Многочисленные оркестры музыкантов, тирольские певцы в блузах, певицы в капотах и шляпках, виртуозы с кларнетом и флейтою, немецкий бас с шарманкою, приютятся везде, чтобы дать концерт, вроде музыкантов Крылова. Фокусники, эквилибристы, вольтижеры, разные мусьи и мадамы с учеными собаками и обезьянами, с учеными лошадьми, медведями и даже с ученою козою, взрослые крикуны в красных куртках, в шляпах с перьями и в сапогах без подошв, с органчиками, с дудками, с волынками, поют и свистят, несмотря на дождь и холод, щелкают и прыгают, не разбирая ни грязи, ни пыли. Все это начинается ежедневно с десяти часов утра до позднего времени. Все это насильно лезет на дворы, становится где бы ни было, посередине улицы, перед окнами, перед балконами, подставляет шляпы, требует награды или просто кричит: «Коспода! Дафай тенга!»

Более подробно о бродячих труппах писал чиновник-театрал С. Ф. Светлов.

Двор был полон всяких звуков. Приходили всевозможные бродячие музыканты и певцы; по одному, по два, по три. То раздавалась музыка без пения, то пение без музыки, а то и пение, и музыка вместе. По большой части это были самородные, необученные артисты, но иногда появлялся настоящий профессиональный музыкант, опустившийся до самой крайней нужды. Музыкальные инструменты сочетались иногда в самых нежданных ансамблях: скрипка с турецким барабаном, флейта с балалайкой, гармошка с тарелками. Репертуар отличался, по большей части, пошлостью и исполнялся очень громко, чтобы музыка достигала всех закоулков двора.

Пели тоже с особенным пошибом, в расчете на вкус кухарок. Исполнялись блатные и уличные песни, жестокие и псевдоцыганские романсы, звучала музыка из модных оперетт, модные вальсы и польки. Часто своим враньем музыканты прямо раздирали уши. Настоящая русская народная песня звучала очень редко. Но на простой народ какие-нибудь «Хризантемы» действовали сильно. Растроганные швейки в умилении бросали через форточку свой последний медяк, завернутый в бумажку.

Иногда заходил во двор «человек-оркестр». За плечами на ремнях у него висел большой турецкий барабан с литаврами наверху. В руках он держал корнет-а-пистон. На левой руке у него на локтевом сгибе были приделаны палка с колотушкой, а от левой ноги к тарелкам шла бечевка.

Играя на корнет-а-пистоне, он одновременно ухитрялся при помощи палки на локте ударять в барабан, а дергая левой ногой, извлечь звук из тарелок.

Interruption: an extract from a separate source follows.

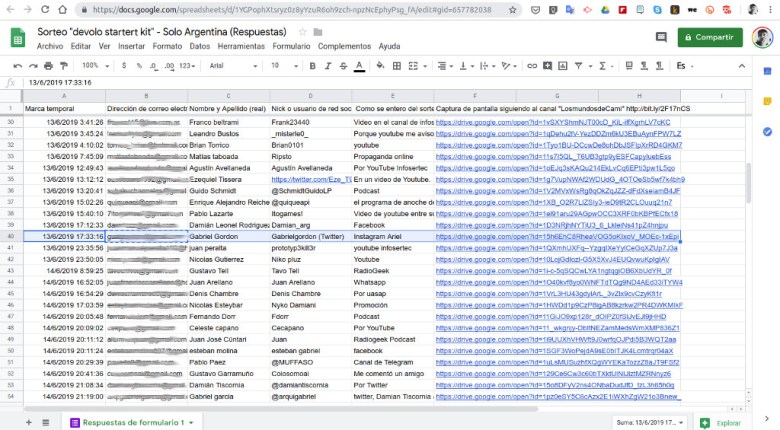Open the fill color picker
The width and height of the screenshot is (780, 430).
[x=381, y=66]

Шарманщики часто появлялись с попугаем в клетке, который умел вытаскивать из коробки сложенные конвертиком листочки с напечатанными на них предсказаниями судьбы. Иногда шарманку сопровождали бродячие артисты – танцовщица с бубном, акробат. Скинув верхнее платье, они представали в ярких цирковых костюмах. Танцовщица плясала на булыжниках, ударяя в бубен, а потом, разостлав на земле потертый коврик, выступал со своими номерами акробат, а танцовщица в это время обходила зрителей, собирая деньги в бубен.

Аплодировать было не в обычае.

По двое, по трое появлялись тирольцы в национальных костюмах и выпевали свои переливчатые рулады. Женщина аккомпанировала пению на арфе, которую нес мужчина.

Летом появлялись бродячие немецкие духовые оркестры, приезжавшие на заработок из Германии или из прибалтийского края.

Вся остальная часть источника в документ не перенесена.